### EXERCISE PROMPT
Where a line of the entries holds the string "computer", copy that line.

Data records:
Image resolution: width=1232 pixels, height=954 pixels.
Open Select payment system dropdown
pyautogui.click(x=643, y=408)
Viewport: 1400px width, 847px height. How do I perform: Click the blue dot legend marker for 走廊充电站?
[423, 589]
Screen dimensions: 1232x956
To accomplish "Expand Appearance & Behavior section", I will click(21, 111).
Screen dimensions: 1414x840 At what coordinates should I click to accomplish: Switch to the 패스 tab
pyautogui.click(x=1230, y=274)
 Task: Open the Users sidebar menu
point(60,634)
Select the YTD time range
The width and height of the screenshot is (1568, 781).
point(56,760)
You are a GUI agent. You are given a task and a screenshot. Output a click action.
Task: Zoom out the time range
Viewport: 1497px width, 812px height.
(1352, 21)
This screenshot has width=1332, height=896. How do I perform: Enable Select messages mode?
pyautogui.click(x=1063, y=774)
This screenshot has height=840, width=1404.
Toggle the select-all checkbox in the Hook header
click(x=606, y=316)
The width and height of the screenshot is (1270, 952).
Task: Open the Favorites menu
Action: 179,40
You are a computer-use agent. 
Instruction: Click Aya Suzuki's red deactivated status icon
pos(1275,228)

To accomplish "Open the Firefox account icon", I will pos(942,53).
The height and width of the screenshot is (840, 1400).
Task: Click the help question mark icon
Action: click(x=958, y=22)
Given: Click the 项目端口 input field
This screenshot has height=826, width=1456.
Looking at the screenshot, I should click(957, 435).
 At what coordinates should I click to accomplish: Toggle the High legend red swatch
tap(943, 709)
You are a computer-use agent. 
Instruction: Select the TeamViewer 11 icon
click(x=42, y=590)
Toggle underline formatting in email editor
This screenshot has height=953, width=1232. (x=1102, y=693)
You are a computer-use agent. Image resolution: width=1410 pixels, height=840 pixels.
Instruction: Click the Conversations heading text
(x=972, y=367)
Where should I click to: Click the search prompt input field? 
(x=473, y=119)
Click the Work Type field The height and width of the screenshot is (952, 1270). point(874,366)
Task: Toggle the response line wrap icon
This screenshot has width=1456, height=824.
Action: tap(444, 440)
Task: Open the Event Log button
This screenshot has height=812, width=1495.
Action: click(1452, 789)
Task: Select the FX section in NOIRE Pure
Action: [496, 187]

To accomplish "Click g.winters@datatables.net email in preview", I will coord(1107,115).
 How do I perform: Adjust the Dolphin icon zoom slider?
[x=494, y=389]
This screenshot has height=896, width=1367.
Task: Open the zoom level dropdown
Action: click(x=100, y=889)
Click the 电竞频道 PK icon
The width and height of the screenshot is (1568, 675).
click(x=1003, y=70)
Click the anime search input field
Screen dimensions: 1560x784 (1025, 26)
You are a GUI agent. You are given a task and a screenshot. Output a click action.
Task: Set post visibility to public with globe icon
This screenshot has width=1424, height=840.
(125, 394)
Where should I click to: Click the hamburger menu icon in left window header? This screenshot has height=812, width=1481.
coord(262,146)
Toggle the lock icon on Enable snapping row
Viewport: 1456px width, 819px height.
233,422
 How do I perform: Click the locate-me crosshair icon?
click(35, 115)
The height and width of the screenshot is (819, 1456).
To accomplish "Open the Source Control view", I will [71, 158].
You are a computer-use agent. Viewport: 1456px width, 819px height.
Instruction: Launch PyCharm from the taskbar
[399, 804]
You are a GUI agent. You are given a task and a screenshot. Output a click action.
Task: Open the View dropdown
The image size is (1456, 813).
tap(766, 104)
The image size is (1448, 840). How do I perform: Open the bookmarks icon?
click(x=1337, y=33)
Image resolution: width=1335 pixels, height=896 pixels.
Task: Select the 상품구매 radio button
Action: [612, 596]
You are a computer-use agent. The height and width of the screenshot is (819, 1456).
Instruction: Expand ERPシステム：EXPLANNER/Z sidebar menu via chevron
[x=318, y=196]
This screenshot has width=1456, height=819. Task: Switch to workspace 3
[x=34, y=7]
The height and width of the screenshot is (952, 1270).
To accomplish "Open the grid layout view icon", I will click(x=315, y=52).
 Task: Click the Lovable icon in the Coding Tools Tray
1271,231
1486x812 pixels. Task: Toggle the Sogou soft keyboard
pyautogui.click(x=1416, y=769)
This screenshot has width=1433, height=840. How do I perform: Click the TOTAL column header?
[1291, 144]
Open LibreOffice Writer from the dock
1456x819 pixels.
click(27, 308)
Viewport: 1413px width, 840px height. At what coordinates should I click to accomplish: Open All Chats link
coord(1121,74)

### TASK RESULT
You are a computer-use agent. 
You are a computer-use agent. 
You are a computer-use agent. Image resolution: width=1410 pixels, height=840 pixels.
You are a computer-use agent. Viewport: 1456px width, 819px height.
You are a computer-use agent. The height and width of the screenshot is (819, 1456).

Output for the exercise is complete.